= Tommy and Betty =

Roles in rapper sword dance

Tommy and Betty are two roles in rapper sword dance that represent the father and mother of the dancers. The Tommy and Betty often introduce the dance to the audience and seek to engage the audience. As with so many traditional dances in England and Europe, these characters are integral to the tradition, and their role was documented in all of the earliest published descriptions of the Northumbrian dance - descriptions which pre-date the introduction of the flexible rapper sword which so fundamentally changed the dance.

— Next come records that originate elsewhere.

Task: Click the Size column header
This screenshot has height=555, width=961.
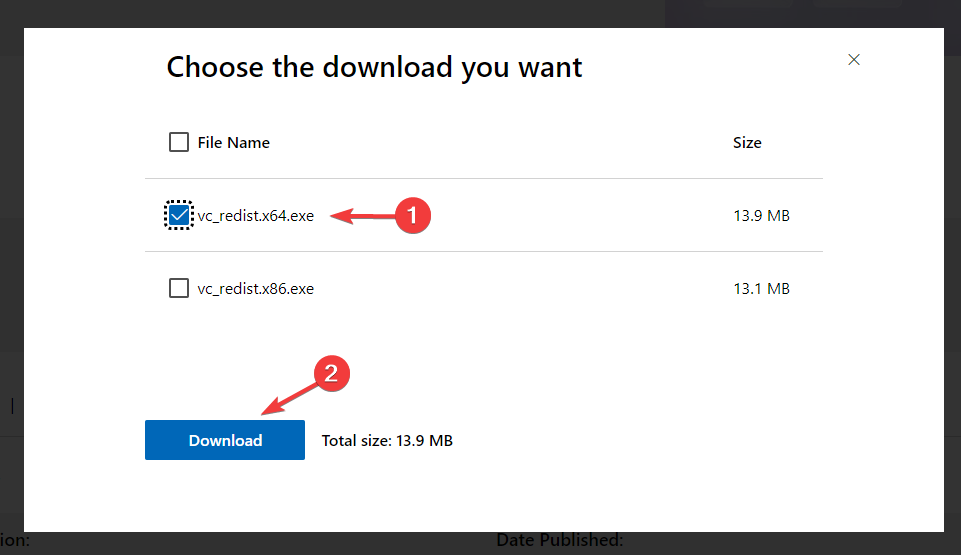Action: click(x=747, y=142)
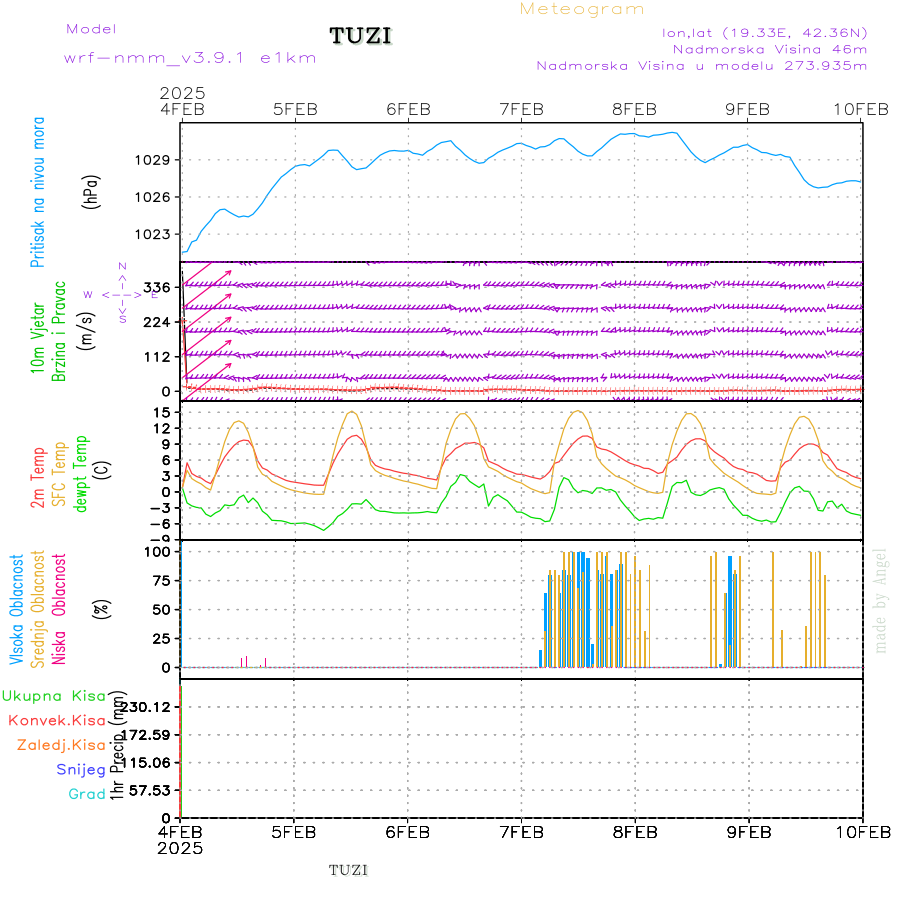This screenshot has width=900, height=900.
Task: Click the Snijeg legend label
Action: tap(81, 770)
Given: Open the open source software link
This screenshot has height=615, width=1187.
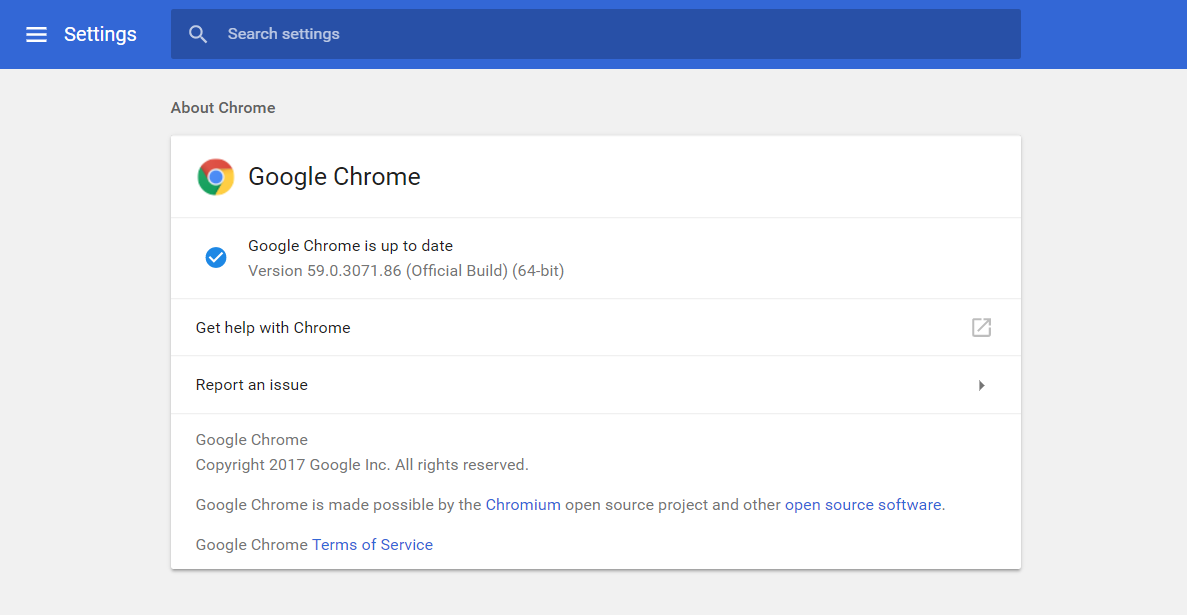Looking at the screenshot, I should (863, 504).
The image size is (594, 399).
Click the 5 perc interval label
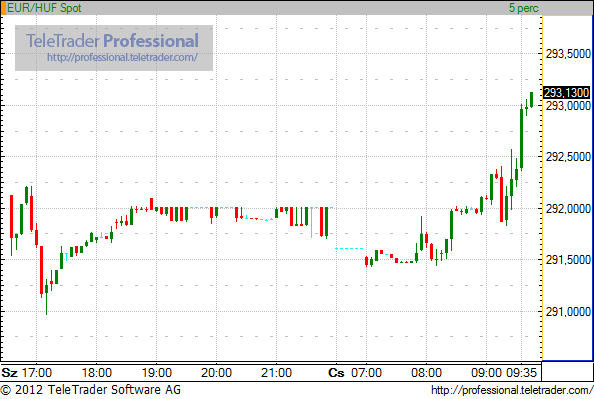(524, 8)
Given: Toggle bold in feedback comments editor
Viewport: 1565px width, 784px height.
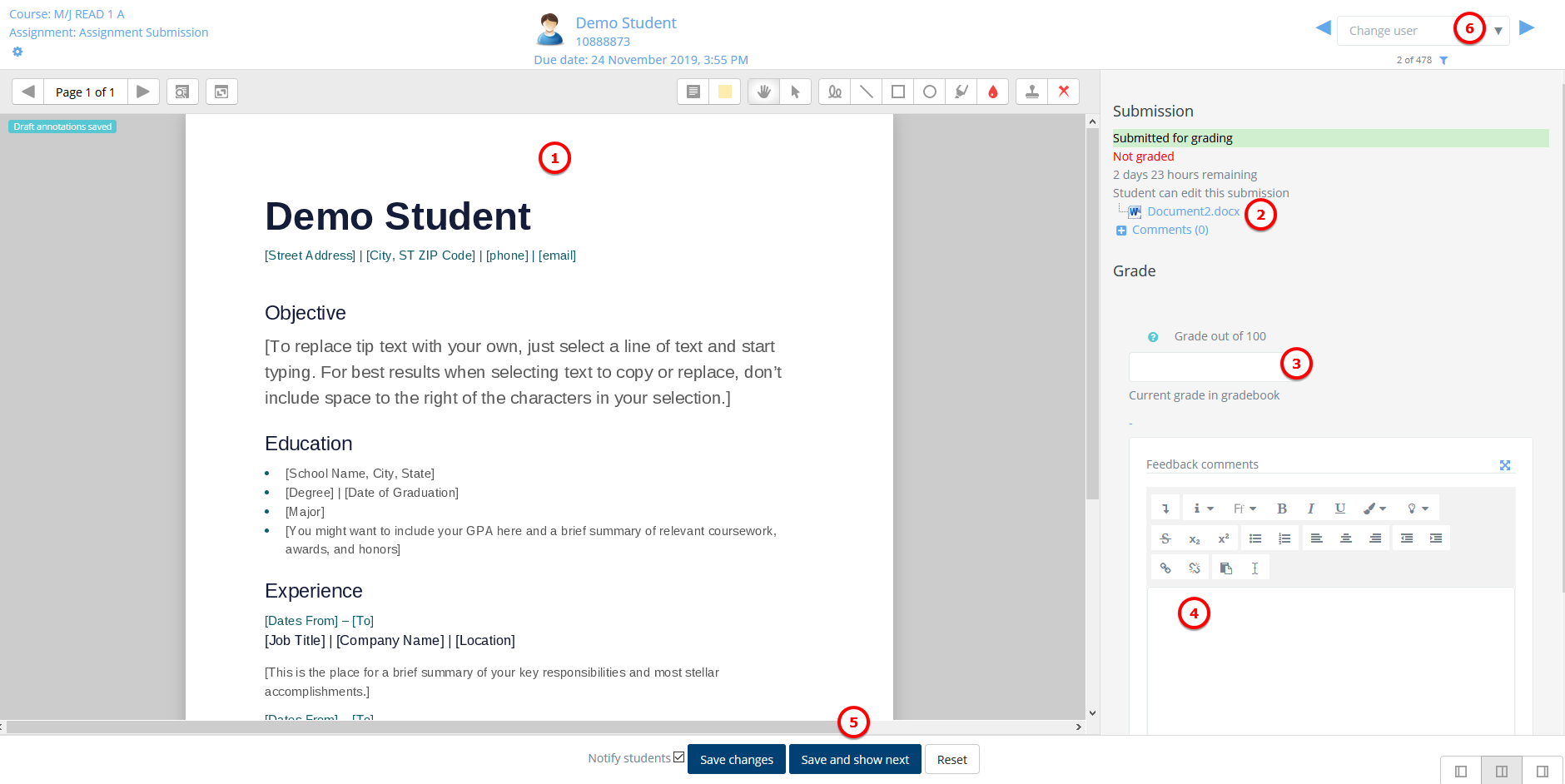Looking at the screenshot, I should pos(1282,509).

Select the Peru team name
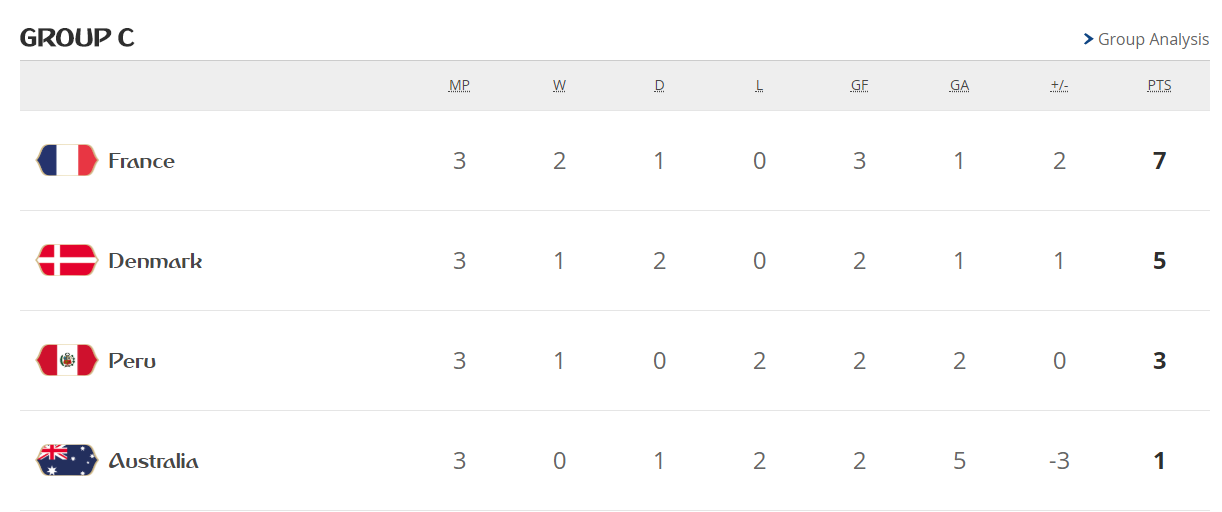[x=132, y=361]
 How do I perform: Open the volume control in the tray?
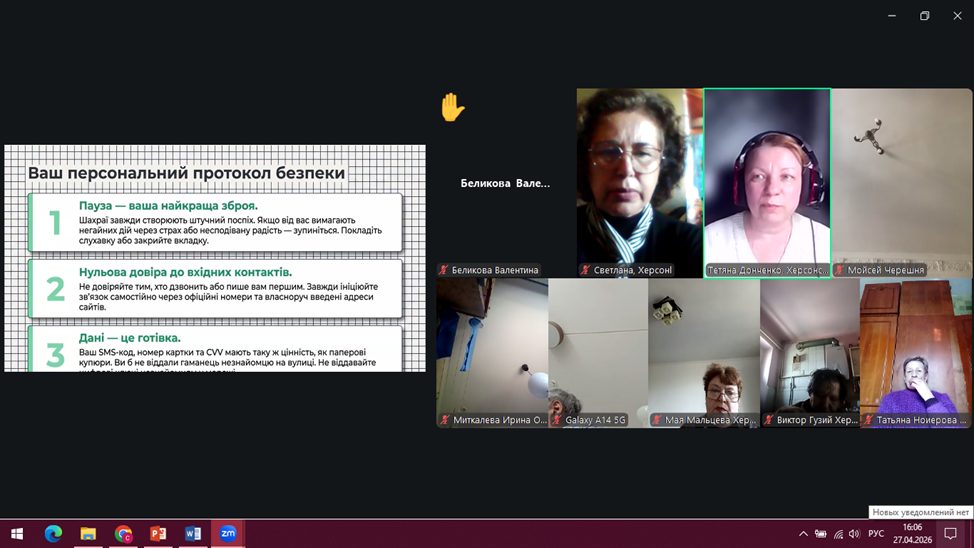click(854, 534)
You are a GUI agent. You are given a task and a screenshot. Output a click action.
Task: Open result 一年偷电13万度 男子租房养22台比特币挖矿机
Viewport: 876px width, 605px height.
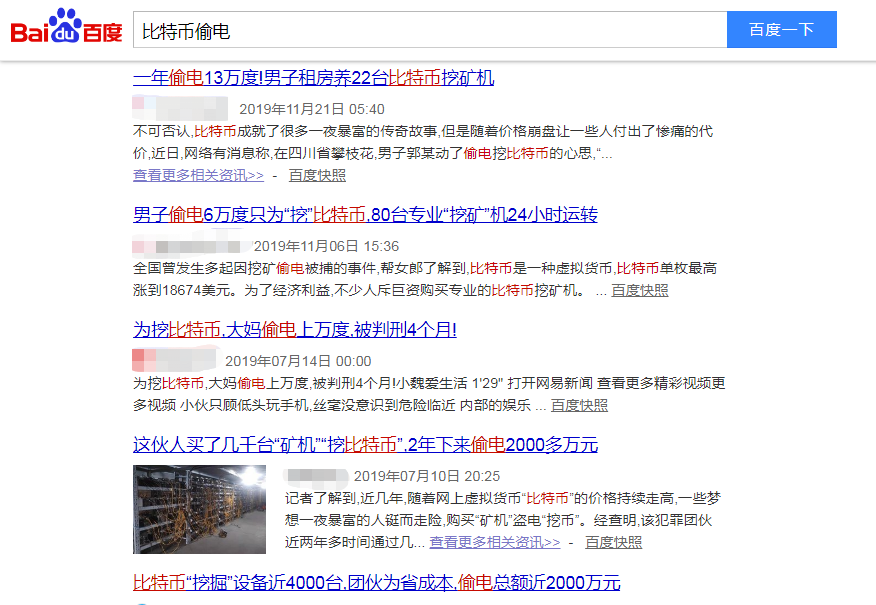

In early accounts of the sword dance in the Tyne Valley, the Tommy character was generally called "The Captain", and the Betty character called "Bessy". There were often additional characters, such as a doctor, who took part in a short play before the dance, similar to a Mummers play. The Tommy was either dressed up formally, with waistcoat, tailcoat and top hat, or in a grotesque garb of animal hides; occasionally, the Tommy was dressed in women's clothing, like the Betty. Much is made of their role and clothing in the context of pagan fertility rituals; it is certainly probable that the characters and play are older than the sword dance itself, which would appear to have been appended to the older play tradition found all over England.

In the modern dance, the Tommy introduces the dancers, usually with a traditional calling-on song, and then provides a running commentary and/or jokes to entertain the audience. The Tommy and Betty characters often join in with the rapper figures.

The best known Tommy and Betty characters are probably the Newcastle Kingsmen's characters, who have won the prize for best characters at several of the annual DERT competitions, including the national DERT 2004 and 2005 competitions.

The Newcastle Kingsmen's dance begins with the Tommy character singing the "Calling On Song". The Betty character then joins in halfway through the dance - this delayed entrance (which is unusual in rapper sword teams) allows time for the Tommy to work through a repertoire of jokes, before the appearance of the Betty. The Betty seeks to have a high profile entrance such as appearing through a trap door, on a bicycle or carrying a vacuum cleaner. This entrance can help re-engage the audience; this is particularly valuable in large arenas or at foreign festivals.